→ **What this task involves**
Each record is to be written out exactly as it appears.

Data for analysis below:

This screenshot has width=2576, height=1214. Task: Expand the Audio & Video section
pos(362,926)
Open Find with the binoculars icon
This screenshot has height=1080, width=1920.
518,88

End of Data for analysis.

→ **Answer for this exercise**
This screenshot has width=2576, height=1214. Task: Expand the Audio & Video section
pos(362,926)
Open Find with the binoculars icon
This screenshot has height=1080, width=1920.
518,88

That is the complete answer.